What the task asks: Report, word for word, every line of the material that contains "agent".

Task input:
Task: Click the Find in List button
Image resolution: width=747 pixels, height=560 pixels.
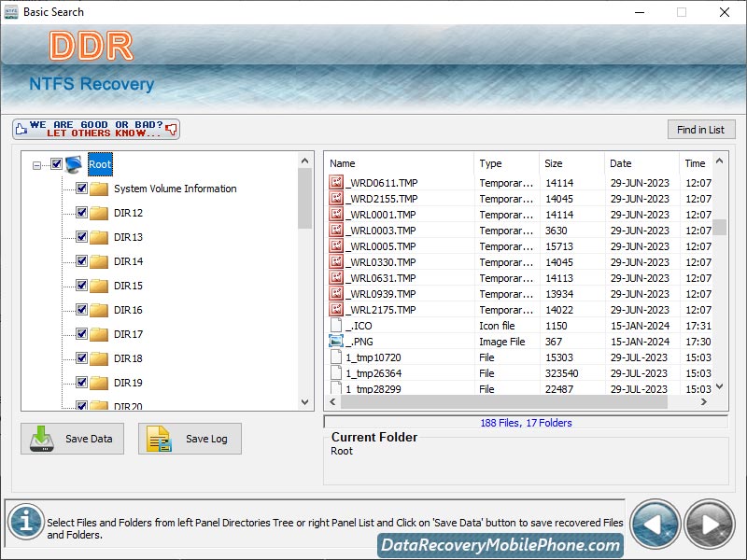Action: coord(701,129)
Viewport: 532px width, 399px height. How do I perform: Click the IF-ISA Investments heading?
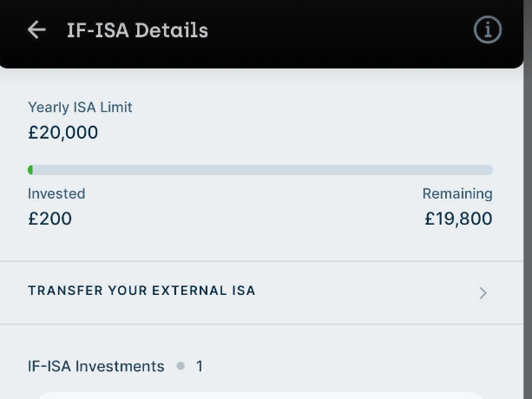click(95, 366)
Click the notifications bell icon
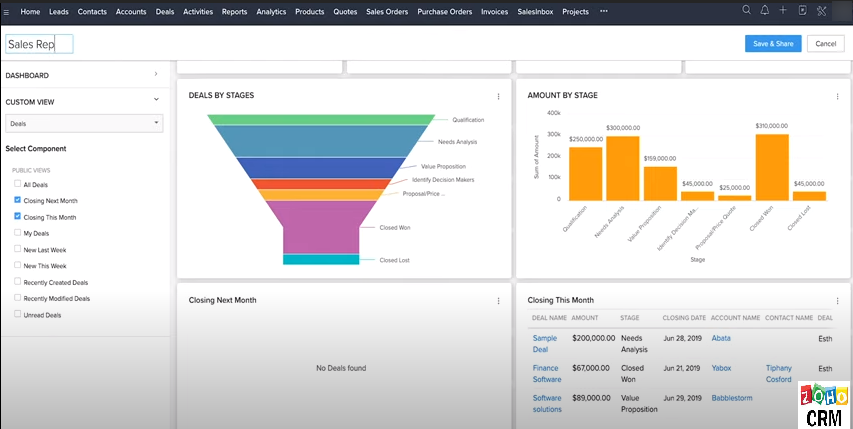 click(764, 11)
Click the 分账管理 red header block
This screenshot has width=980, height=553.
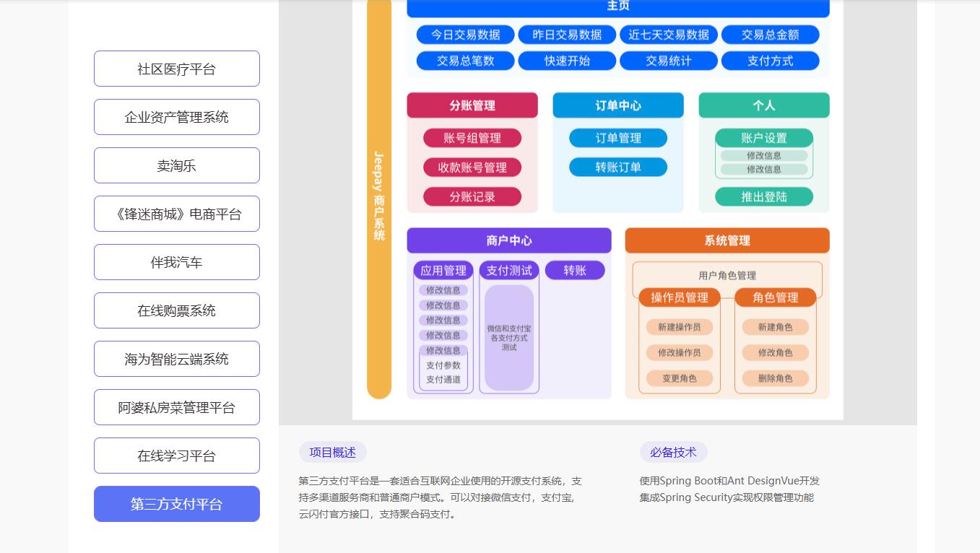(472, 105)
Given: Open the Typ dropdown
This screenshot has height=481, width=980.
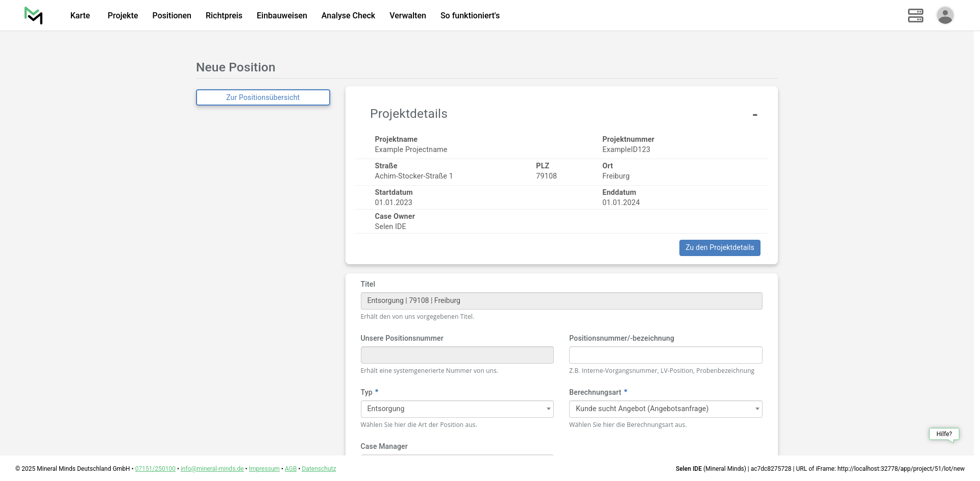Looking at the screenshot, I should point(457,409).
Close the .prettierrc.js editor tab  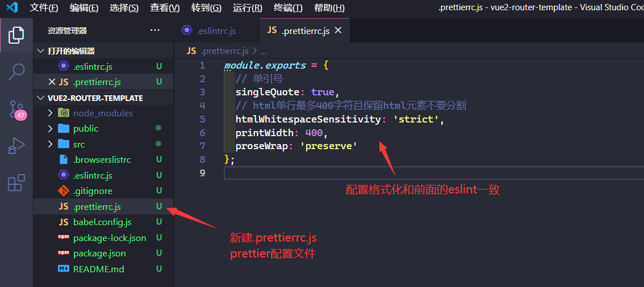click(338, 31)
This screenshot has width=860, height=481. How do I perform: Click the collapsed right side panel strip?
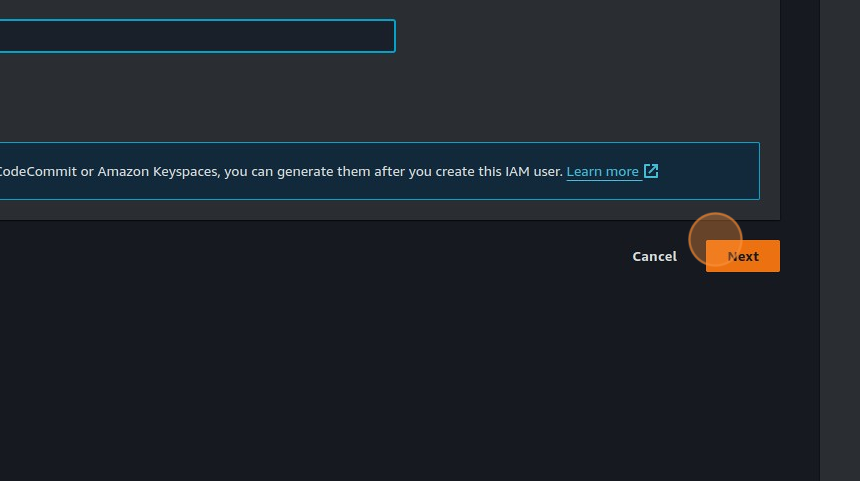[x=839, y=240]
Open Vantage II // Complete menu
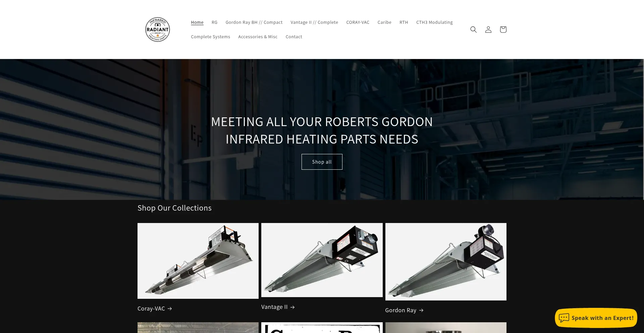Image resolution: width=644 pixels, height=333 pixels. click(x=314, y=22)
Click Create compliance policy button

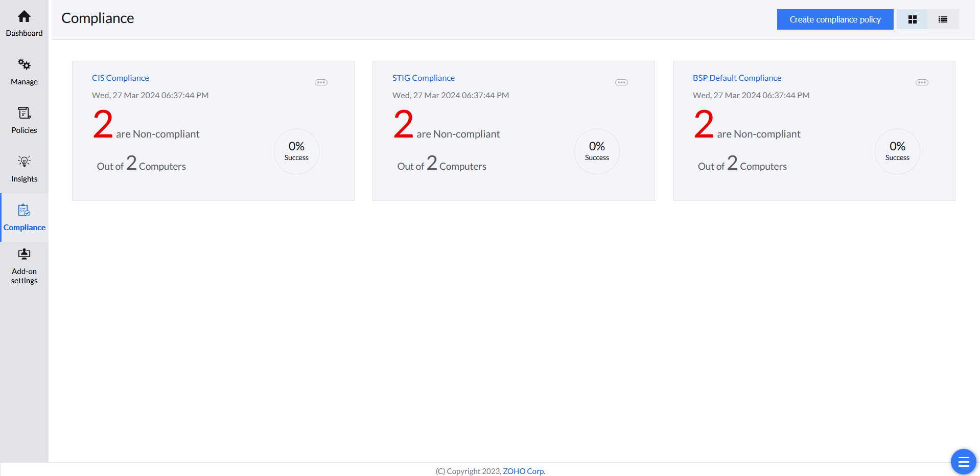click(x=835, y=19)
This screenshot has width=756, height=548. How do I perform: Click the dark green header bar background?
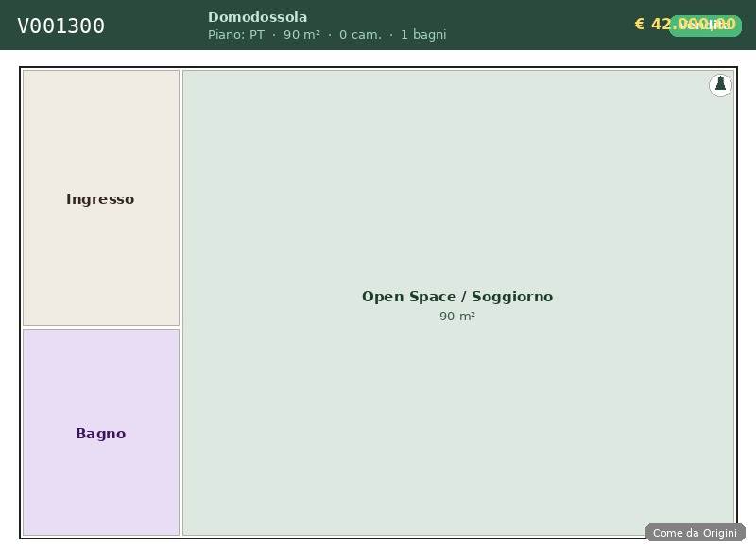click(529, 26)
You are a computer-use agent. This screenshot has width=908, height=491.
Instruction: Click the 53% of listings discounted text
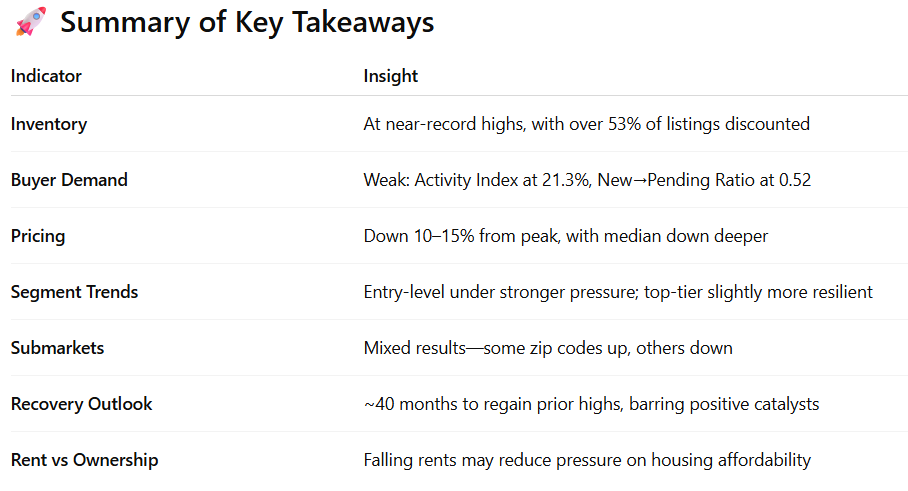coord(708,124)
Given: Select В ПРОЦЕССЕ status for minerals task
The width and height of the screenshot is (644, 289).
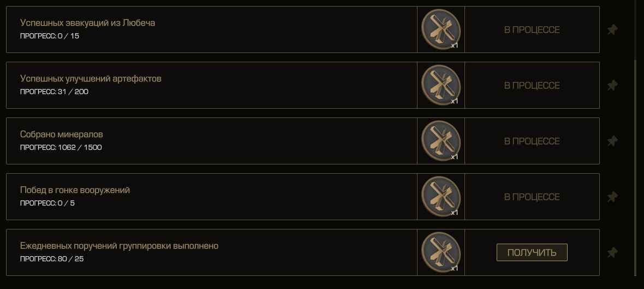Looking at the screenshot, I should point(532,141).
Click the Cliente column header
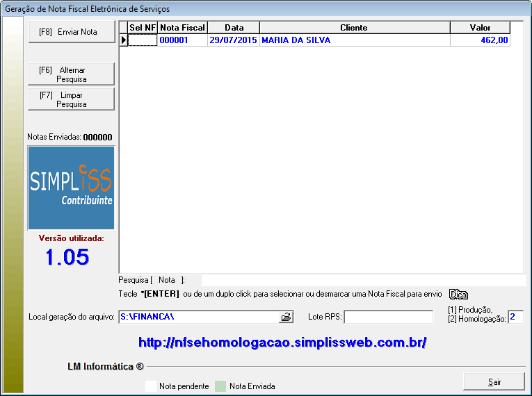This screenshot has height=396, width=532. tap(354, 28)
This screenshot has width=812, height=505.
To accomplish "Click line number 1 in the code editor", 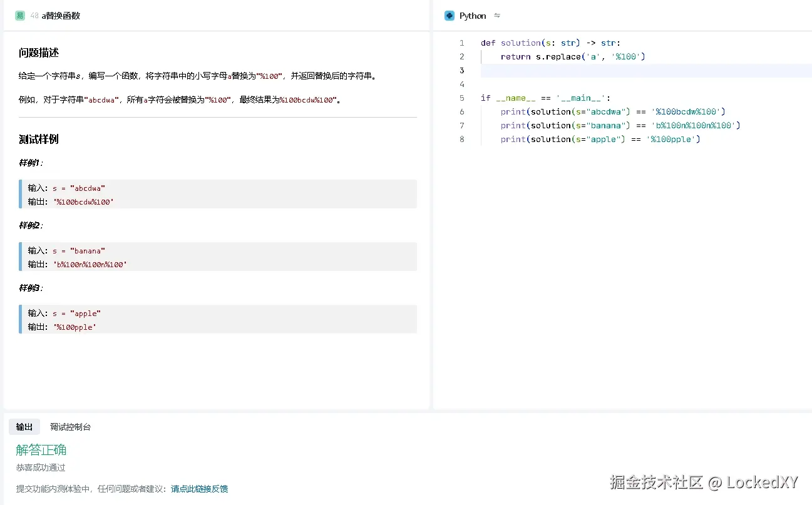I will pyautogui.click(x=462, y=43).
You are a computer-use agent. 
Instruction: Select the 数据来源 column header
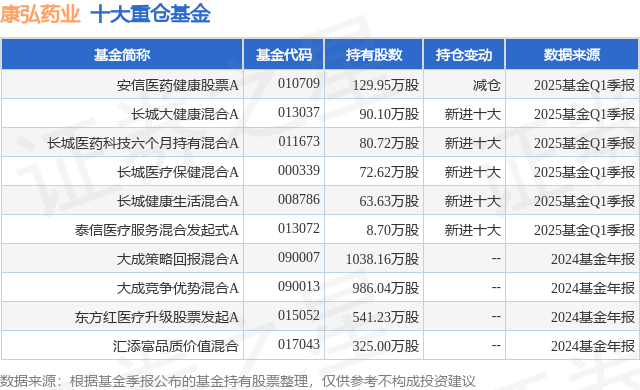click(x=572, y=55)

Your response:
You are a computer-use agent. This screenshot has width=908, height=491.
You are a computer-use agent. 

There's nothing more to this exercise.